Presentation and Reclassifications
Beginning in 2013, after our Medicaid contract with the state of Missouri expired, we have reported the results relating to the Missouri health plan as discontinued operations for all periods presented. Additionally, we abandoned our equity interests in the Missouri health plan during the second quarter of 2013, resulting in the recognition of a tax benefit of $10 million, which is also included in discontinued operations in the consolidated statements of income. The Missouri health plan's premium revenues were insignificant for all periods presented.

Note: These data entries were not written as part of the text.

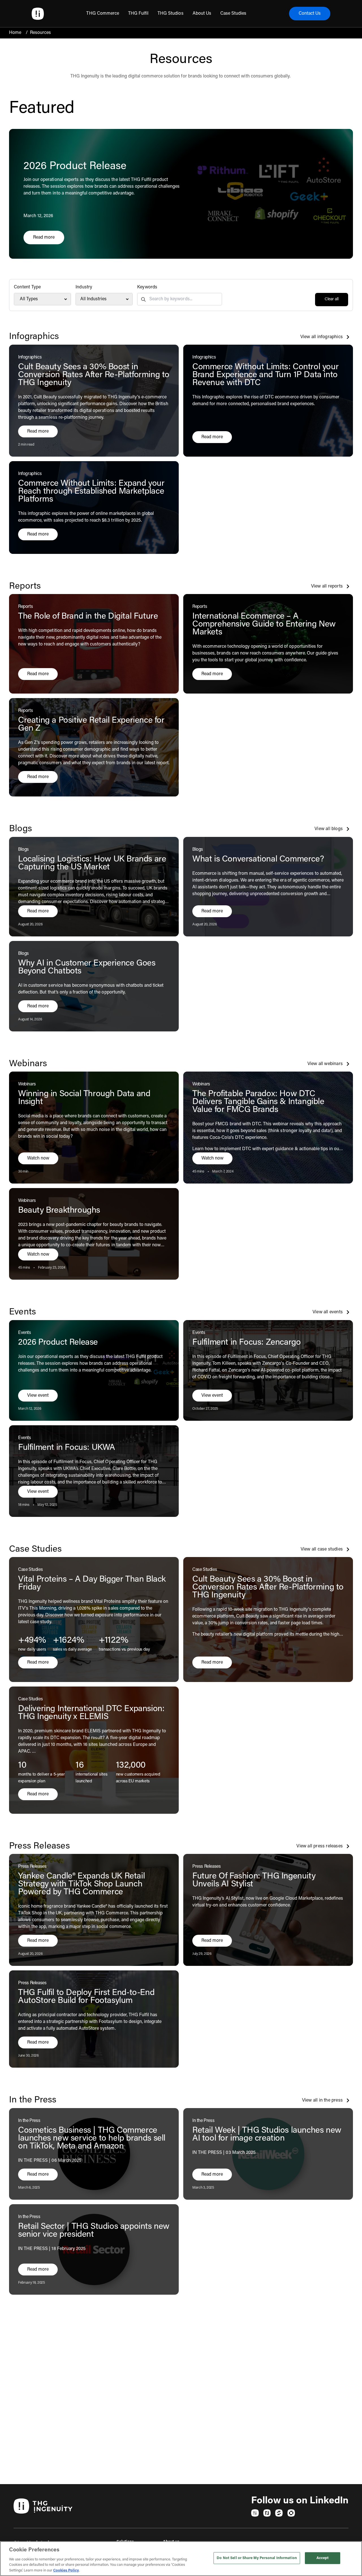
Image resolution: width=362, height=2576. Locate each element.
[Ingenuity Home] (38, 14)
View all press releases (319, 1846)
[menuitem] (102, 13)
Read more (48, 239)
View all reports (327, 586)
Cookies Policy (66, 2570)
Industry (84, 287)
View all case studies (322, 1549)
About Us (202, 13)
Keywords (147, 287)
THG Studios (170, 13)
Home (15, 33)
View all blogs (328, 829)
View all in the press (322, 2100)
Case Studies (233, 13)
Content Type (27, 287)
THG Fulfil (138, 13)
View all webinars (325, 1064)
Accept (322, 2558)
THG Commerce (102, 13)
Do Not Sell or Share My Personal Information (257, 2558)
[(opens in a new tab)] (255, 2513)
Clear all (332, 299)
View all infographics (321, 337)
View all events (328, 1312)
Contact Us (310, 13)
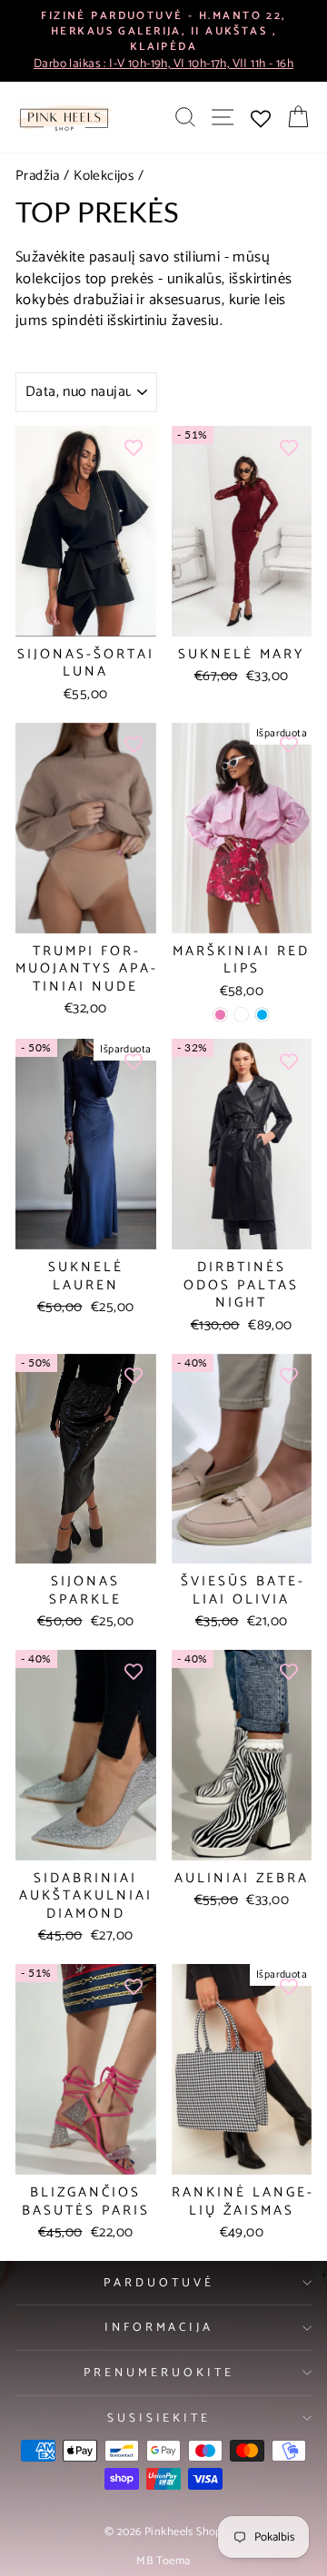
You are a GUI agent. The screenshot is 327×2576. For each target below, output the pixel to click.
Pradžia (37, 175)
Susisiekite (159, 2418)
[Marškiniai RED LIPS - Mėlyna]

We have reclassified certain amounts in the 2014 consolidated balance sheet to conform to the 2015 presentation relating to the presentation of deferred taxes and debt issuance costs. Both reclassifications are a result of recently adopted accounting pronouncements. See Note 2, "Significant Accounting Policies," for further information.
Use of Estimates
The preparation of consolidated financial statements in conformity with U.S. generally accepted accounting principles requires management to make estimates and assumptions that affect the reported amounts of assets and liabilities. Estimates also affect the reported amounts of revenues and expenses during the reporting period. Actual results could differ from these estimates. Principal areas requiring the use of estimates include:
The determination of medical claims and benefits payable of our Health Plans segment;
Health plan contractual provisions that may limit revenue recognition based upon the costs incurred or the profits realized under a specific contract;
Health plan quality incentives that allow us to recognize incremental revenue if certain quality standards are met;
Molina Medicaid Solutions segment revenue and cost recognition;
Settlements under risk or savings sharing programs;
The assessment of deferred contract costs, deferred revenue, long-lived and intangible assets, and goodwill for impairment;
The determination of professional and general liability claims, and reserves for potential absorption of claims unpaid by insolvent providers;
The determination of reserves for the outcome of litigation;
The determination of valuation allowances for deferred tax assets; and
The determination of unrecognized tax benefits.